Steuererhöhungen für Selbstgedrehte beunruhigen nicht nur Imperial Tobacco
Tabakkonzerne fürchten Schmuggler

Führende Zigarettenhersteller fordern von der Bundesregierung, die Steuervergünstigung für Steckzigaretten nicht abrupt enden zu lassen, damit sie Lösungen für ihre Beschäftigten in diesem Bereich finden könnten. Sollte der Europäische Gerichtshof (EuGH) in der kommenden Woche wie erwartet die Vergünstigung aufheben, müsse die Regierung eine Übergangsfrist von zwei Jahren beschließen.
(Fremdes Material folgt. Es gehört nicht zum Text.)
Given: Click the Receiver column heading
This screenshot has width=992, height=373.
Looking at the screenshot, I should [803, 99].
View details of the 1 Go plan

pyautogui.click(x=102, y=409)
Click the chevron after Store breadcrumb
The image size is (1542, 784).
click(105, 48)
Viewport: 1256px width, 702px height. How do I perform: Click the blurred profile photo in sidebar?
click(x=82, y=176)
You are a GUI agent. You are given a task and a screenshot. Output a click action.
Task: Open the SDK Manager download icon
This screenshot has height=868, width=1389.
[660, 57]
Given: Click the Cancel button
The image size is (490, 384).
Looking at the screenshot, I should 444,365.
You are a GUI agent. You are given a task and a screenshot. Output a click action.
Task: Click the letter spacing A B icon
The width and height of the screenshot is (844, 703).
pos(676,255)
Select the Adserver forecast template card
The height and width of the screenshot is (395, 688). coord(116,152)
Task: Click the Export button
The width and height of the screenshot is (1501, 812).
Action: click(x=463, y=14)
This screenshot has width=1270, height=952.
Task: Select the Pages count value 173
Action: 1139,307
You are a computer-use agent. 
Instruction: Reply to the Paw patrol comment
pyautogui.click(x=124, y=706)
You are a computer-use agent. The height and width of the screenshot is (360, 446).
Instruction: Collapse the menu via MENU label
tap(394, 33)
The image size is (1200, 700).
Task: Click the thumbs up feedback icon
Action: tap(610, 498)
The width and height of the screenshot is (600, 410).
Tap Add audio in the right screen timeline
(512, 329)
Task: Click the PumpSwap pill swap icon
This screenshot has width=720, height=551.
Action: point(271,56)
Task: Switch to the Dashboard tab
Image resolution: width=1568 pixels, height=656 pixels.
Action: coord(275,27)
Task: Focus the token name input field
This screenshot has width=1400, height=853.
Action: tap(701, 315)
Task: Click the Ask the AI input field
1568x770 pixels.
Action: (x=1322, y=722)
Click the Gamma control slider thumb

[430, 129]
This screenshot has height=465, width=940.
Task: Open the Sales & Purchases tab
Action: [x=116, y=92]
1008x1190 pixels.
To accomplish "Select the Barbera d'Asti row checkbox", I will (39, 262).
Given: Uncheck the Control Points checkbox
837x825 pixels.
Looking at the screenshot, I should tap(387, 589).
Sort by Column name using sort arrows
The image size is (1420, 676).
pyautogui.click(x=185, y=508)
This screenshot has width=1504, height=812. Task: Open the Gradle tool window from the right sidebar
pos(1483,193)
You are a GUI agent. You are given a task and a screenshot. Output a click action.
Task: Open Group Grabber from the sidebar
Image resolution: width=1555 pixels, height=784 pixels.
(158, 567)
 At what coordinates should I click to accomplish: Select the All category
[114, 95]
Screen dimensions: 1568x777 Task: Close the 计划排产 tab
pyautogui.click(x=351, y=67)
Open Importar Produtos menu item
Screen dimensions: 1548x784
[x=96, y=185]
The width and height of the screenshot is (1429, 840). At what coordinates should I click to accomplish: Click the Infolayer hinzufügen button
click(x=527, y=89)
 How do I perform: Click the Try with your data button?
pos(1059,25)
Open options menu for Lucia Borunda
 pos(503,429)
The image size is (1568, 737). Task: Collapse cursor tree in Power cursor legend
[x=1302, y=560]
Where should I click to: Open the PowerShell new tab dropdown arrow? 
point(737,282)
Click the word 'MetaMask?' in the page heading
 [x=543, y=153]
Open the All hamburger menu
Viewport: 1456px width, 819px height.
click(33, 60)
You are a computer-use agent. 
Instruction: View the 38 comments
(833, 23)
HB/dih LONDON. Dies sagte am Dienstag Gareth Davis, Chef von Imperial Tobacco. Trotz dreier Steuererhöhungen in jüngster Zeit steigerte der Hersteller von Marken wie „West“ und „Davidoff“ Umsatz und Marktanteil in Deutschland. Weltweit fuhr das Unternehmen ein Rekordergebnis ein und bestätigt damit die durchweg gute Verfassung der Branche.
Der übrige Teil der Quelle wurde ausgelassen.